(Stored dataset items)

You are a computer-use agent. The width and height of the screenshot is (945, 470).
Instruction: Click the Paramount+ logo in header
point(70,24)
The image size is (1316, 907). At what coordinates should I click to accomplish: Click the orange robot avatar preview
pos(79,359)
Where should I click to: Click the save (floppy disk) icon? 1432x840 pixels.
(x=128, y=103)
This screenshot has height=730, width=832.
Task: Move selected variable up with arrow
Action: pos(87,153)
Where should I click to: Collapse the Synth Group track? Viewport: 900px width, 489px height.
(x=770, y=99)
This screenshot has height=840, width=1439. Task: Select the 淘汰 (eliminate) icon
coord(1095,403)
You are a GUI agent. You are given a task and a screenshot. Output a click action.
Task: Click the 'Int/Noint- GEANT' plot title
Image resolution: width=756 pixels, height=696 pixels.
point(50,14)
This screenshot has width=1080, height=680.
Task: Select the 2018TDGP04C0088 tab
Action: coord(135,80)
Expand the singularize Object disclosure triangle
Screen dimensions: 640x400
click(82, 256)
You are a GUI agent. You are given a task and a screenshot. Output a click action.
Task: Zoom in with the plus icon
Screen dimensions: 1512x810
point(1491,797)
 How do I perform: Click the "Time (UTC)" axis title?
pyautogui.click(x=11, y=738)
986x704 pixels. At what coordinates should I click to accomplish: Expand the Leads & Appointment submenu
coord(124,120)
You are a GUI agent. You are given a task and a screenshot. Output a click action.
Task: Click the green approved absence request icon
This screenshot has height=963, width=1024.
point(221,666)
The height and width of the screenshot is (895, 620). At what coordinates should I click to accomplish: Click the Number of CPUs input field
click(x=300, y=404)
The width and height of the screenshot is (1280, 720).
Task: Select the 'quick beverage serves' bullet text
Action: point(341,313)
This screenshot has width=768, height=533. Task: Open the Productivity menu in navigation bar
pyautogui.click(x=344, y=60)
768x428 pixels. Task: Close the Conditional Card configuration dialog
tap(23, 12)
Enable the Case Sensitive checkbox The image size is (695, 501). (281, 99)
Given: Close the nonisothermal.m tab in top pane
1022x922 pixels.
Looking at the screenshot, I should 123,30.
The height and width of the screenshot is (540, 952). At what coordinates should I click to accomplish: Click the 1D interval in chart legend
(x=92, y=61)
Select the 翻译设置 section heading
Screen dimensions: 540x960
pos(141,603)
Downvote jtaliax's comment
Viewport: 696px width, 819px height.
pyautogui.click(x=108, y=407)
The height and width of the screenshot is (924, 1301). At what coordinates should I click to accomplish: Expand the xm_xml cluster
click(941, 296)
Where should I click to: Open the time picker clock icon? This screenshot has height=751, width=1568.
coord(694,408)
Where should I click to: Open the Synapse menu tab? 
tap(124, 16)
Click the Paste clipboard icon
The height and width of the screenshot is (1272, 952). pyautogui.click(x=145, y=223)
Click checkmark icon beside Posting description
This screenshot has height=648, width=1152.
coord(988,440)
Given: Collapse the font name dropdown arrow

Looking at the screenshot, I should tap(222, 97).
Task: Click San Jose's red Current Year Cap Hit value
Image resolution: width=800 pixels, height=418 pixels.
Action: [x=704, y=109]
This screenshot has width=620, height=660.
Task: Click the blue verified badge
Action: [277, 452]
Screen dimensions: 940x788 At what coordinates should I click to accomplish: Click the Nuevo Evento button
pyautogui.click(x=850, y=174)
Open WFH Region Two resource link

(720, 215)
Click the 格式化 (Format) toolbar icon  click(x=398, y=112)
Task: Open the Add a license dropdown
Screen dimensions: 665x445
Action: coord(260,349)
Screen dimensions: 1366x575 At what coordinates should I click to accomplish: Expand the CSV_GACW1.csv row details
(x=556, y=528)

> Work request
Each line above needs to be written out again exactly.

> Response box
You are a computer-use agent. The width and height of the screenshot is (945, 470).
Instruction: Click the Paramount+ logo in header
point(70,24)
The image size is (1316, 907). At what coordinates should I click to accomplish: Click the orange robot avatar preview
pos(79,359)
Where should I click to: Click the save (floppy disk) icon? 1432x840 pixels.
(x=128, y=103)
This screenshot has height=730, width=832.
Task: Move selected variable up with arrow
Action: pos(87,153)
Where should I click to: Collapse the Synth Group track? Viewport: 900px width, 489px height.
(x=770, y=99)
This screenshot has height=840, width=1439. Task: Select the 淘汰 (eliminate) icon
coord(1095,403)
You are a GUI agent. You are given a task and a screenshot. Output a click action.
Task: Click the 'Int/Noint- GEANT' plot title
Image resolution: width=756 pixels, height=696 pixels.
point(50,14)
This screenshot has width=1080, height=680.
Task: Select the 2018TDGP04C0088 tab
Action: coord(135,80)
Expand the singularize Object disclosure triangle
Screen dimensions: 640x400
click(82, 256)
You are a GUI agent. You are given a task and a screenshot. Output a click action.
Task: Zoom in with the plus icon
Screen dimensions: 1512x810
point(1491,797)
 How do I perform: Click the "Time (UTC)" axis title?
pyautogui.click(x=11, y=738)
986x704 pixels. At what coordinates should I click to accomplish: Expand the Leads & Appointment submenu
coord(124,120)
You are a GUI agent. You are given a task and a screenshot. Output a click action.
Task: Click the green approved absence request icon
This screenshot has height=963, width=1024.
point(221,666)
The height and width of the screenshot is (895, 620). At what coordinates should I click to accomplish: Click the Number of CPUs input field
click(x=300, y=404)
The width and height of the screenshot is (1280, 720).
Task: Select the 'quick beverage serves' bullet text
Action: point(341,313)
This screenshot has width=768, height=533. Task: Open the Productivity menu in navigation bar
pyautogui.click(x=344, y=60)
768x428 pixels. Task: Close the Conditional Card configuration dialog
tap(23, 12)
Enable the Case Sensitive checkbox The image size is (695, 501). (281, 99)
Given: Close the nonisothermal.m tab in top pane
1022x922 pixels.
Looking at the screenshot, I should 123,30.
The height and width of the screenshot is (540, 952). At what coordinates should I click to accomplish: Click the 1D interval in chart legend
(x=92, y=61)
Select the 翻译设置 section heading
Screen dimensions: 540x960
pos(141,603)
Downvote jtaliax's comment
Viewport: 696px width, 819px height.
pyautogui.click(x=108, y=407)
The height and width of the screenshot is (924, 1301). At what coordinates should I click to accomplish: Expand the xm_xml cluster
click(941, 296)
Where should I click to: Open the time picker clock icon? This screenshot has height=751, width=1568.
coord(694,408)
Where should I click to: Open the Synapse menu tab? 
tap(124, 16)
Click the Paste clipboard icon
The height and width of the screenshot is (1272, 952). pyautogui.click(x=145, y=223)
Click checkmark icon beside Posting description
This screenshot has height=648, width=1152.
coord(988,440)
Given: Collapse the font name dropdown arrow

Looking at the screenshot, I should tap(222, 97).
Task: Click San Jose's red Current Year Cap Hit value
Image resolution: width=800 pixels, height=418 pixels.
Action: [x=704, y=109]
This screenshot has width=620, height=660.
Task: Click the blue verified badge
Action: [277, 452]
Screen dimensions: 940x788 At what coordinates should I click to accomplish: Click the Nuevo Evento button
pyautogui.click(x=850, y=174)
Open WFH Region Two resource link

(720, 215)
Click the 格式化 (Format) toolbar icon  click(x=398, y=112)
Task: Open the Add a license dropdown
Screen dimensions: 665x445
Action: coord(260,349)
Screen dimensions: 1366x575 At what coordinates should I click to accomplish: Expand the CSV_GACW1.csv row details
(x=556, y=528)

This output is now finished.